Some assignments are chore.
Others are a challenge.
And then there are stories you feel privileged to be able to tell.
This is one of those stories.
The Montford Point Marines are named for a makeshift training camp hastily built in North Carolina, shortly after FDR ordered the armed forces to enlist black Americans.
Henry Baul,89, was among the first five Marines to report to Montford point after becoming one of the first blacks enlisted by the USMC, the last branch of the service to comply with the President's order.
"I tried to enlist the day after Pearl Harbor.I was devastated by the attack. I wanted to do something," said Baul.
Now, 70 years after Baul's first platoon began training, he and other Montford Marines will receive the Congressional Gold Medal.
It is a long overdue honor for a group of trail-blazers largely forgotten.

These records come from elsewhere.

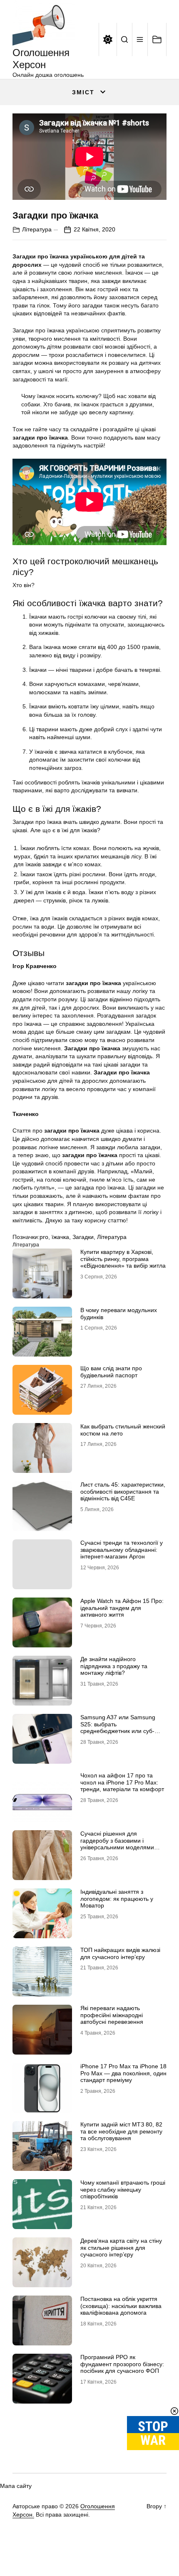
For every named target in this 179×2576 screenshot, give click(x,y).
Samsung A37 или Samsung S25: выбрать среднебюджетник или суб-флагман (117, 1727)
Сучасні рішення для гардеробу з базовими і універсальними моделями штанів (117, 1844)
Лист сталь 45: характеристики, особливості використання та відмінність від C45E (122, 1491)
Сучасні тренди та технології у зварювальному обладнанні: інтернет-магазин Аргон (121, 1549)
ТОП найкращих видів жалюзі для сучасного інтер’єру (120, 1953)
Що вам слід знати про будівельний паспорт (111, 1372)
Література (37, 229)
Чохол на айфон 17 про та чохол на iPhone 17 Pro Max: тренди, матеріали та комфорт (122, 1782)
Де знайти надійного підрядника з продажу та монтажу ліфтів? (113, 1666)
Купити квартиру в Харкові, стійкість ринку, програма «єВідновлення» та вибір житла (123, 1259)
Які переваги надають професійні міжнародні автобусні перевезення (111, 2015)
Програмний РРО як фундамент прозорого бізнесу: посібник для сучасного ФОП (122, 2364)
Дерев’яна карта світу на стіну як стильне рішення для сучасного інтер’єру (121, 2247)
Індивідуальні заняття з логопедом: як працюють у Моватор (116, 1898)
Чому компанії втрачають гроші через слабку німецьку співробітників (122, 2189)
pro (44, 1237)
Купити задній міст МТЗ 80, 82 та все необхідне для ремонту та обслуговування (121, 2131)
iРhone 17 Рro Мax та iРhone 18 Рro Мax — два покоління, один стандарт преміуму (123, 2073)
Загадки (83, 1237)
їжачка (60, 1237)
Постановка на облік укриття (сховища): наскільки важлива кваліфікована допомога (121, 2306)
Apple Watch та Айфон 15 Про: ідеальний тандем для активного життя (122, 1608)
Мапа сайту (16, 2486)
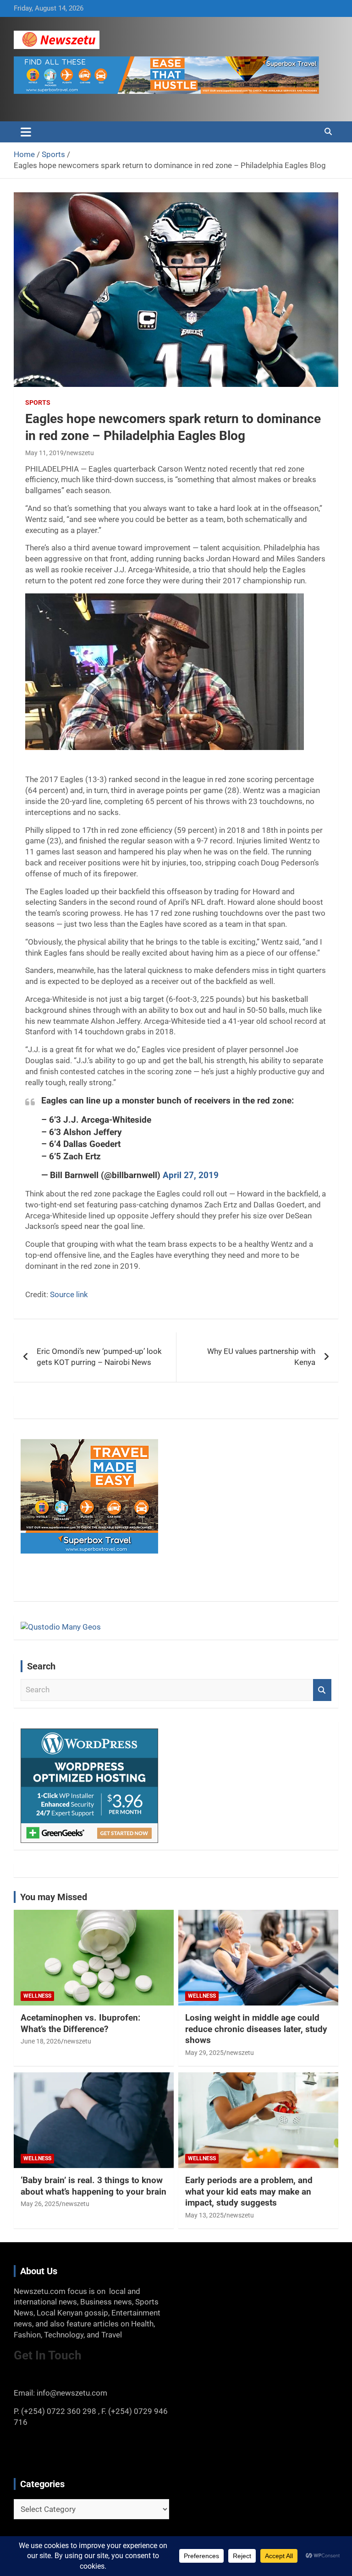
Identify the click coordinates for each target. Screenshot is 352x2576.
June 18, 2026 (41, 2041)
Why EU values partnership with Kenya (261, 1357)
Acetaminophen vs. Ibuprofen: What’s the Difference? (80, 2023)
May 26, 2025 (40, 2203)
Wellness (37, 1996)
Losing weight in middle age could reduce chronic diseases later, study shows (256, 2028)
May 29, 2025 (204, 2052)
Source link (69, 1294)
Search (322, 1690)
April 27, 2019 (191, 1175)
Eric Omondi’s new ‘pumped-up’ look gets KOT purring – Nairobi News (99, 1357)
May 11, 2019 (44, 453)
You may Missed (53, 1896)
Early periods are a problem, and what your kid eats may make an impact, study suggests (249, 2191)
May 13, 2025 (204, 2215)
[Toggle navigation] (26, 131)
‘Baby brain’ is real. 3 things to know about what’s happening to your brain (93, 2186)
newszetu (80, 453)
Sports (37, 402)
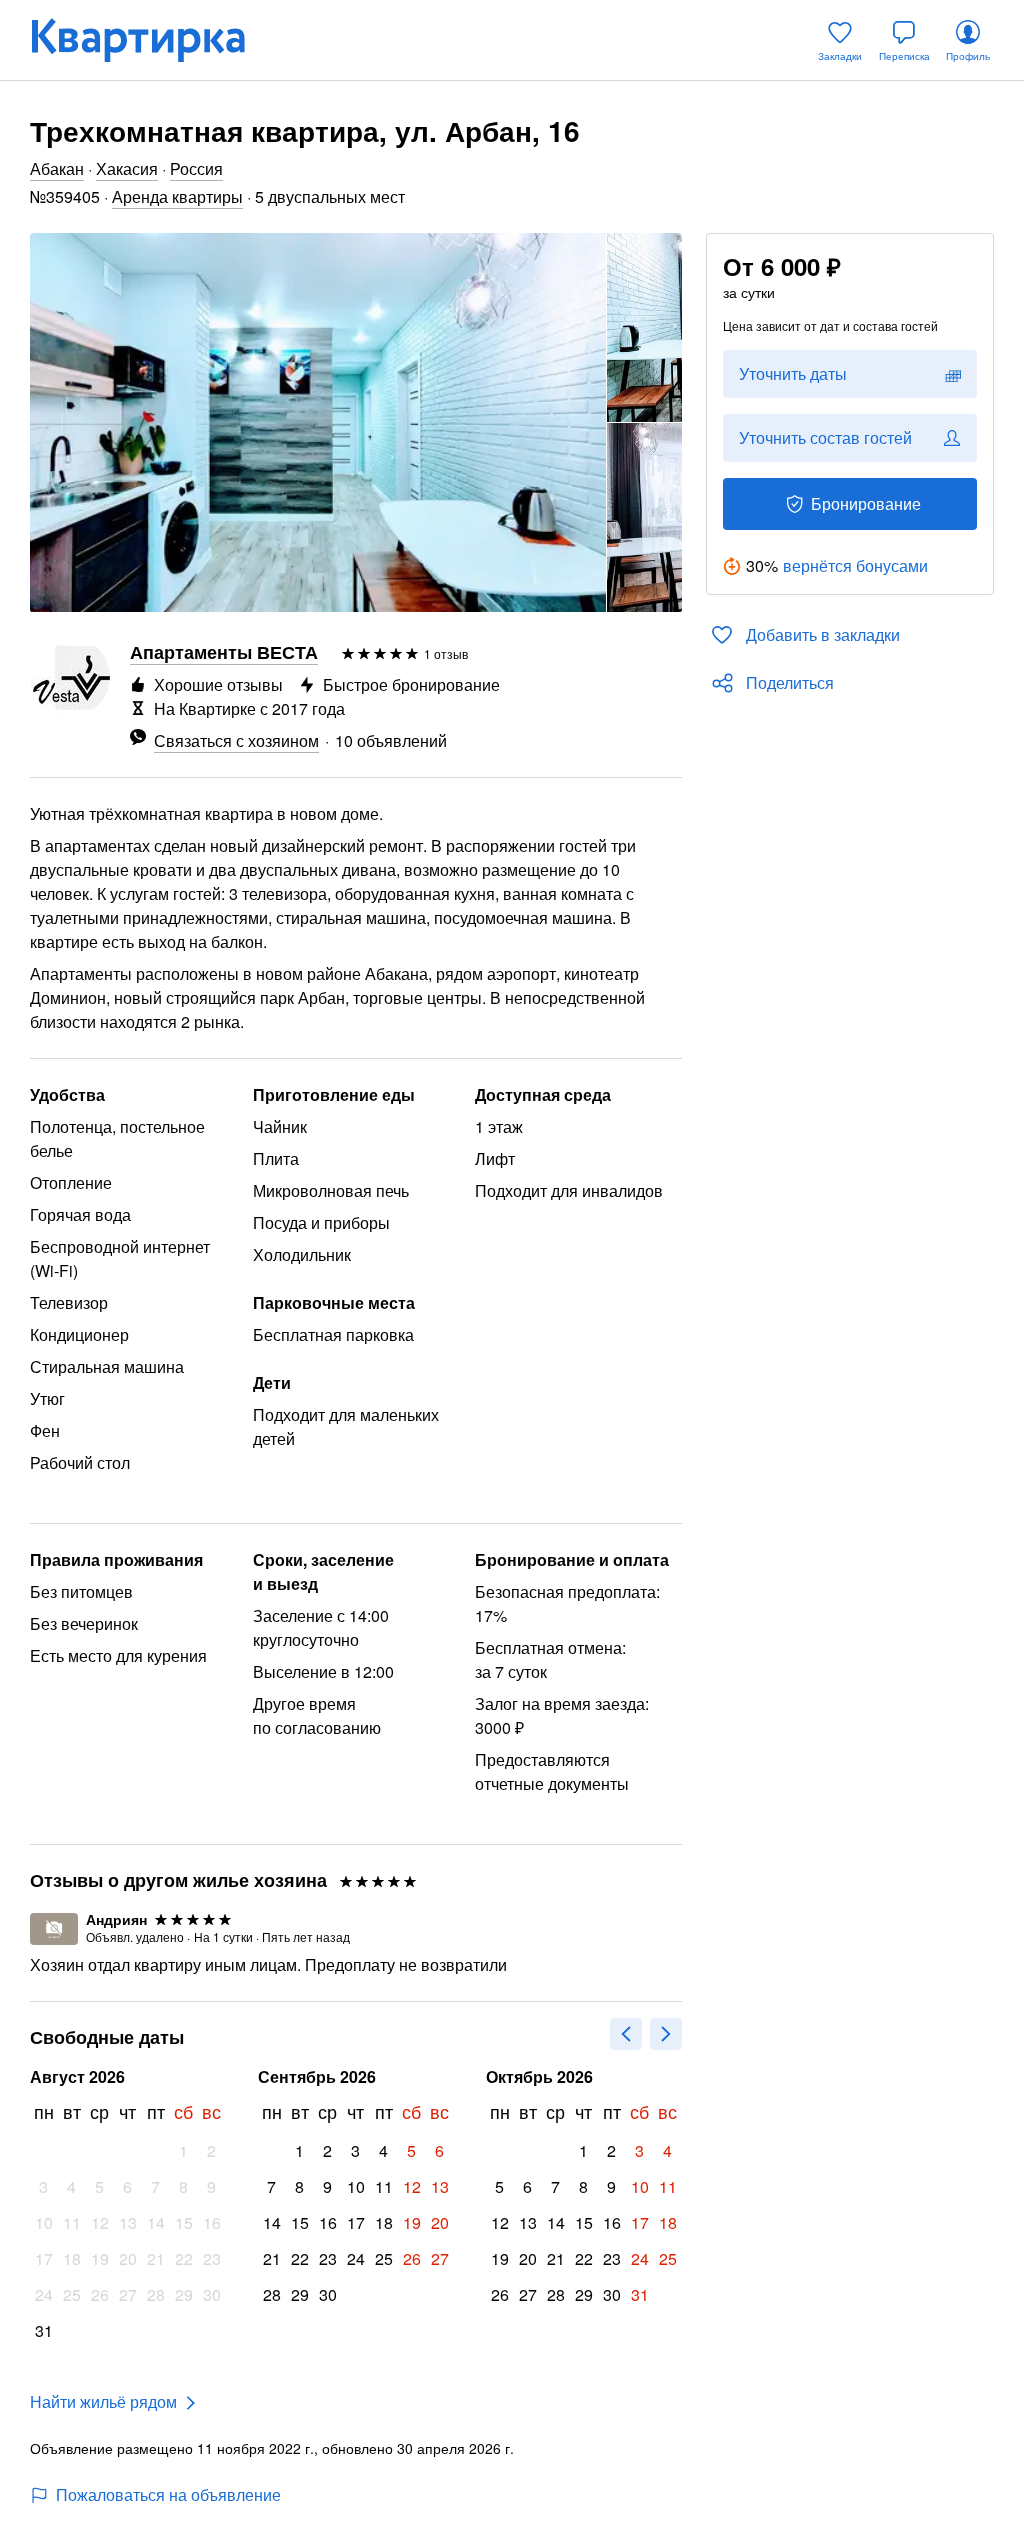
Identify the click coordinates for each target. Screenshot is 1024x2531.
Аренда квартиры (177, 196)
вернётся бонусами (855, 565)
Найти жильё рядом (103, 2401)
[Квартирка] (152, 40)
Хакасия (127, 168)
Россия (196, 168)
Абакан (57, 168)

While the legendary Tuskegee Airmen have been feted with honors, a Hollywood movie, and countless books, the 20,000 African-American Marines who trained at the segregated facility near Camp LeJeune faded into obscurity.
More than 400 of these heroes are still with us. Forty-six of them call Michigan home.
I had the distinct privilege of sitting down with 4 of them as they prepared to travel to Washington D.C. with ecstatic family members for the medal ceremony.
They suffered racist humiliation and discrimination upon leaving Montford Point, but for the most part feel their training was no more harsh than any other Marine faced in boot camp.
While some in their ranks have complained about being assigned to the rear echelon when serving in the Pacific, these men feel privileged to have served in the 51st Defense Battalion.
They bravely manned anti-aircraft guns defending islands captured from the Japanese by all-White forces.
They feel their performance proved black soldiers could serve as well or better than white Marines.
Says Baul, "It proved segregation, holding people back based on color, was not the way. That's not America. America was better than that."